Figure 3.

Correction of metabolic disease in organs of NOD/SCID MPS I mice 18 weeks following injection of 25 µg DNA. Female and male mice were treated with 25 µg of transposon plasmid +SB (respectively, F+ and M+) or −SB (respectively, F− and M−). Clarified homogenates of the indicated organs were assayed for IDUA and GUSB enzyme activity and soluble GAG levels. (a) Organs apparently cleared of GAG storage: liver, spleen, lung, ovary, and gonads showed complete GAG correction in all treatment groups. (b) Organs incompletely cleared of GAG storage: kidney, heart, and aorta had complete correction in males and females receiving the full SB system (SB transposon + SB transposase), but incomplete GAG correction in −SB females. (c) Effects of treatment on the brain.

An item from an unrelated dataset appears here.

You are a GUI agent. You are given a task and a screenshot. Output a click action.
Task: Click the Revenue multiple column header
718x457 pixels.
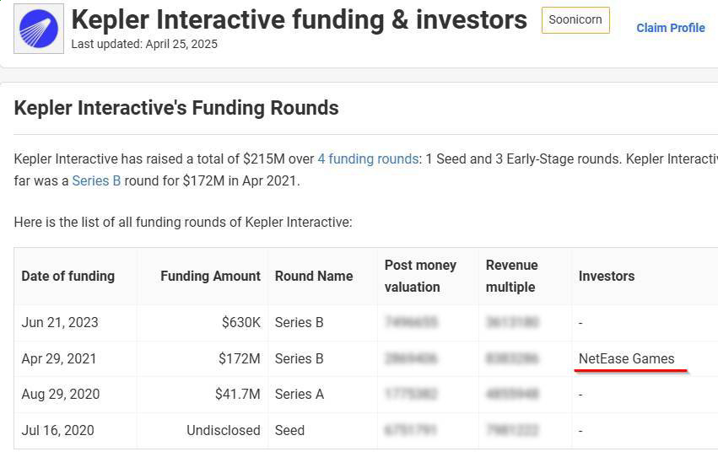click(x=511, y=276)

Values are compared to the respective values in untreated NOD/SCID MPS I mice (black asterisks) and to WT values (gray asterisks). *P < 0.05; **P < 0.01; ***P < 0.001. IDUA activity was assayed with 4-methylumbelliferyl-α-L-iduronide and expressed as nmol 4 MU/mg protein/hour; GUSB activity (nmol 4 MU/mg protein/hour); GAG levels (µg GAG/mg protein). Individual values for each mouse are shown. Black horizontal dash indicates the mean level in each group. Filled dark circles, F+; open circles, F−; filled dark squares, M+ and open squares, M−. Diamonds: mixed group (males + females); gray, untreated WT NOD/SCID; black, untreated MPS I NOD/SCID mice. GAG, glycosaminoglycan; GUSB, β-glucuronidase; IDUA, α-L-iduronidase; MPS I, mucopolysaccharidosis type I; NOD/SCID, nonobese diabetic/severe combined immunodeficiency; SB, Sleeping Beauty; WT, wild type.